RECORDS FOR THIS EXERCISE:
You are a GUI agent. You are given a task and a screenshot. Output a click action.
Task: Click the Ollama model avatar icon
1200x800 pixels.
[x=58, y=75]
--
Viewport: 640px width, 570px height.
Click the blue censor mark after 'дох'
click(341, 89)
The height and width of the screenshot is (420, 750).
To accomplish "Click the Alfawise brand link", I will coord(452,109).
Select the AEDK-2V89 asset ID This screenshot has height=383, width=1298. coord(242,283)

ABOUT THIS TASK: Throughout the records above, find the lines in which the word "screenshot" appears and return them.

ANSWER:
You are a GUI agent. You are given a task and a screenshot. Output a click action.
The height and width of the screenshot is (420, 750).
Select the AEDK-2V89 asset ID This screenshot has height=383, width=1298. coord(242,283)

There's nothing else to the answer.